【问题标题】:Adding random number of days to a series of datetime values将随机天数添加到一系列日期时间值
【发布时间】:2020-05-23 14:35:02
【问题描述】:
我正在尝试将随机天数添加到一系列日期时间值而不迭代数据帧的每一行,因为它需要很多时间(我有一个大数据帧)。我经历了 datetime 的 timedelta、pandas DateOffset 等,但他们没有选择一次给出随机天数,即使用列表作为输入(我们必须一个一个地给出随机数)。
代码:
df['date_columnA'] = df['date_columnB'] + datetime.timedelta(days = n)
以上代码将添加相同的天数,即 n 到所有行,而我希望添加随机数。
【问题讨论】:
标签:
python
pandas
dataframe
datetime
timedelta
【解决方案1】:
如果性能很重要,则通过to_timedelta 和numpy.random.randint 创建所有随机时间增量并添加到列中:
np.random.seed(2020)
df = pd.DataFrame({'date_columnB': pd.date_range('2015-01-01', periods=20)})
td = pd.to_timedelta(np.random.randint(1,100, size=len(df)), unit='d')

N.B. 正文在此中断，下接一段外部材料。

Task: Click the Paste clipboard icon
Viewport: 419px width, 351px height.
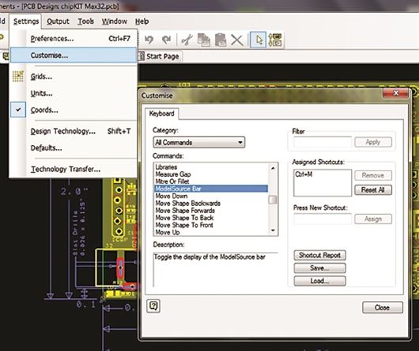Action: pos(221,40)
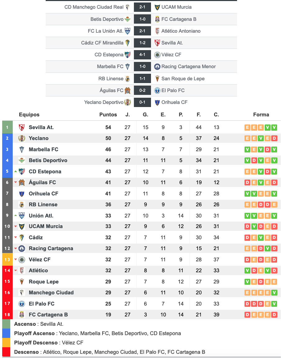Click UCAM Murcia crest in results list
Screen dimensions: 288x360
pyautogui.click(x=157, y=7)
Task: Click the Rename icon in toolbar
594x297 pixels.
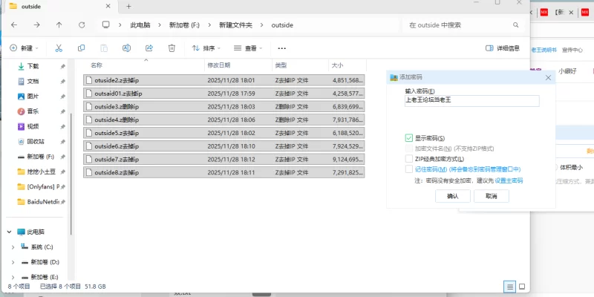Action: (126, 48)
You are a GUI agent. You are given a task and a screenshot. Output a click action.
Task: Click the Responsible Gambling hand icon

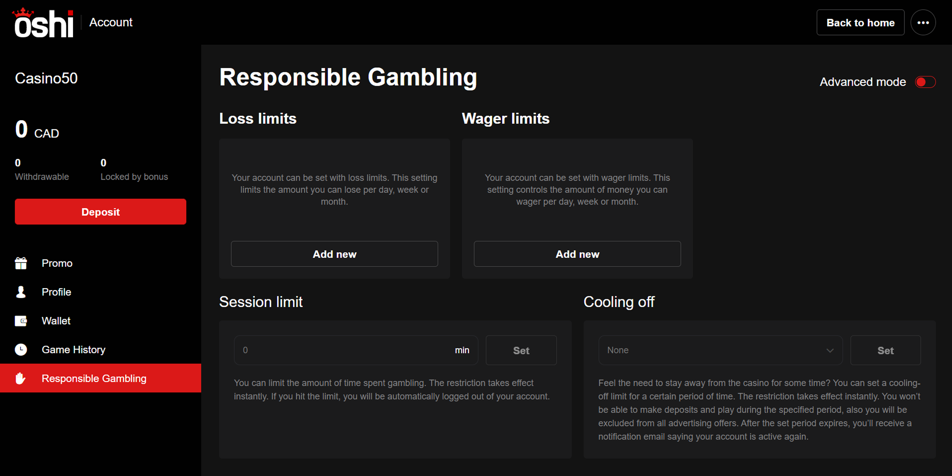pyautogui.click(x=21, y=378)
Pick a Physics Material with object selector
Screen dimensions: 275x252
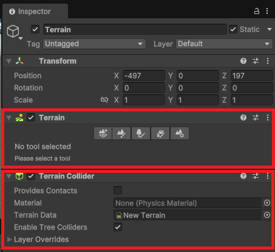coord(267,203)

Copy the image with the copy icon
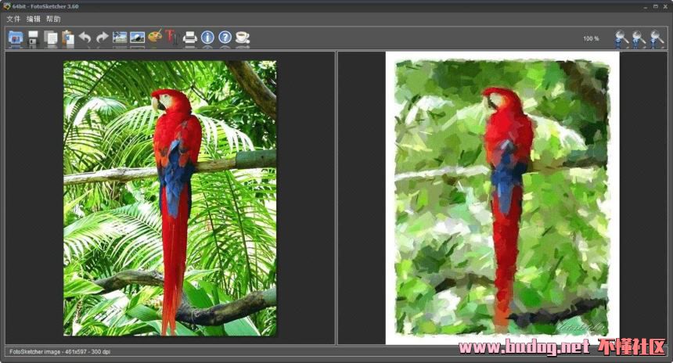click(x=50, y=38)
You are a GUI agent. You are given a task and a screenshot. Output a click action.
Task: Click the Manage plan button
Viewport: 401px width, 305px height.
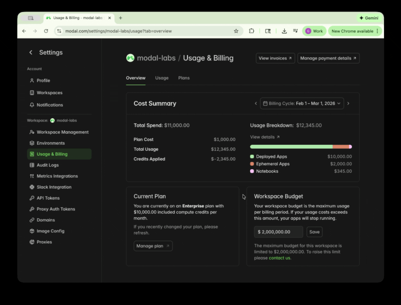click(153, 246)
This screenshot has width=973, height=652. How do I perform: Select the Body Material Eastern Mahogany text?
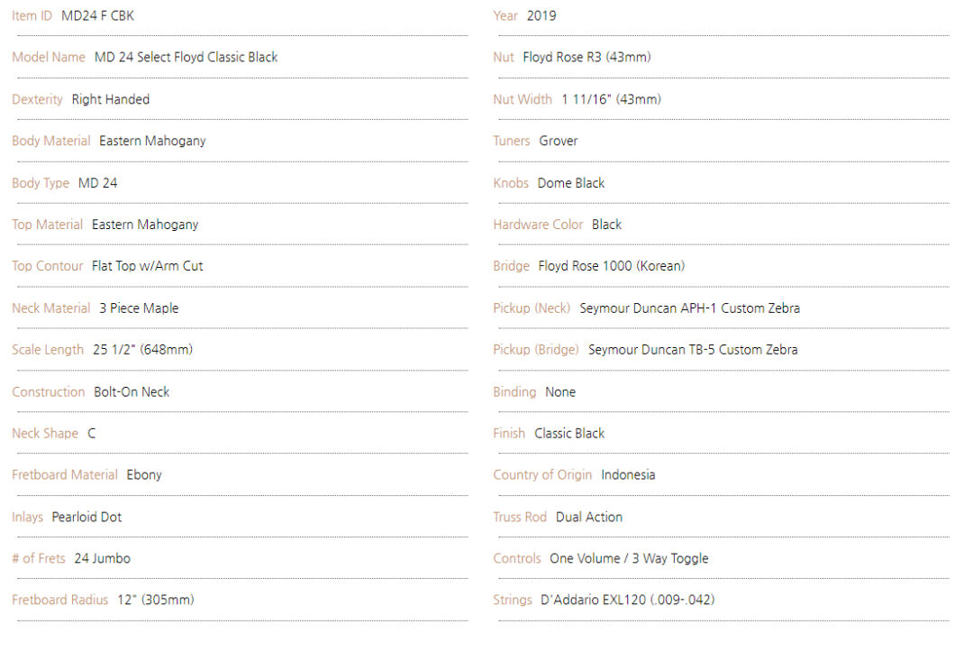[152, 141]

df['date_columnA'] = df['date_columnB'] + td
print (df)
date_columnB date_columnA
0 2015-01-01 2015-04-08
1 2015-01-02 2015-01-11
2 2015-01-03 2015-03-12
3 2015-01-04 2015-03-13
4 2015-01-05 2015-04-07
5 2015-01-06 2015-01-10
6 2015-01-07 2015-03-20
7 2015-01-08 2015-03-06
8 2015-01-09 2015-02-08
9 2015-01-10 2015-02-28
10 2015-01-11 2015-02-13
11 2015-01-12 2015-02-06
12 2015-01-13 2015-03-29
13 2015-01-14 2015-01-24
14 2015-01-15 2015-03-08
15 2015-01-16 2015-01-28
16 2015-01-17 2015-03-14
17 2015-01-18 2015-03-22
18 2015-01-19 2015-03-28
19 2015-01-20 2015-03-31
10k 行的性能:
np.random.seed(2020)
df = pd.DataFrame({'date_columnB': pd.date_range('2015-01-01', periods=10000)})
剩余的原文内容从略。